Apesar dessa introdução do Dr. Jekyll, ele não será o próximo filme do Dark Universe, e sim A Noiva de Frankstein, que chega às telonas em 2019. E, voltando à Múmia, eu realmente prefiro a versão de 1999 (que assistia com meu pai no sofá da sala. Bons tempos!), que possui muito mais elementos interessantes, com personagens envolventes e profundos. Nesta versão, os personagens não têm camadas, são muito superficiais, sem graça e sem carisma. Além disso, o filme flerta com diversos gêneros além do terror, como a comédia, aventura e ação, contudo não consegue excelência em nenhum. E não, o Tom Cruise não salvou! Mesmo com a sua famosa corridinha, ele não conseguiu essa missão impossível. Pelo contrário, ele atrapalhou demais. A equipe soltou na mídia que ele exigiu em seu contrato que tivesse o dobro do tempo de tela que estava previsto, e ele levou o seu próprio editor e alterou todo o rumo da história com essa exigência. Resultado? Overdose de Tom Cruise!

Os únicos pontos que realmente ganharam o meu coração, foi que a múmia é mulher, e uma mulher poderosa que lutou pelo que queria, de uma maneira bem errada, mas lutou. É um tipo de girl power e deu destaque para as mulheres. Ah, e também os figurinos, direção de arte, fotografia e efeitos especiais, que são magníficos. E, por fim, os easter eggs que o diretor Alex Kurtzman colocou fazendo referência à versão de 99, como um livro que fica na sala do Dr. Jekyll, que apareceu bastante na narrativa anterior, e que conta a história de grandes reis e, posteriormente múmias do Egito. Porém, o roteiro, direção e atuação deixam muito a desejar.

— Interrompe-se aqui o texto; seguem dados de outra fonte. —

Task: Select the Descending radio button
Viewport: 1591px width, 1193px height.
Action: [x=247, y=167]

Apesar de todos esses elementos fracos, o filme vai agradar muito quem gosta desse tipo de filme de aventura misturado com terror e, principalmente, que ama Wakling Dead, já que tem umas múmias que tão bem mais pra zumbi. Tinha horas que eu não sabia se tava vendo a série ou o filme. Ou se eu tava num cross over das duas.

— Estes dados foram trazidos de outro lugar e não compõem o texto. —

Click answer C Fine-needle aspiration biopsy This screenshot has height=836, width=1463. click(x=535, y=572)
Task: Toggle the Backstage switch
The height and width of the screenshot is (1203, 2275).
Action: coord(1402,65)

Concluindo, a Universal foi com tanta sede ao pote de expandir a sua nova fase, que se preocupou somente em introduzir elementos e mencionar sobre as próximas histórias, e se esqueceu de contar um enredo bem redondinho e bem amarrado nesse capítulo introdutório. Infelizmente, ela nos entregou um filme irrelevante e nada marcante.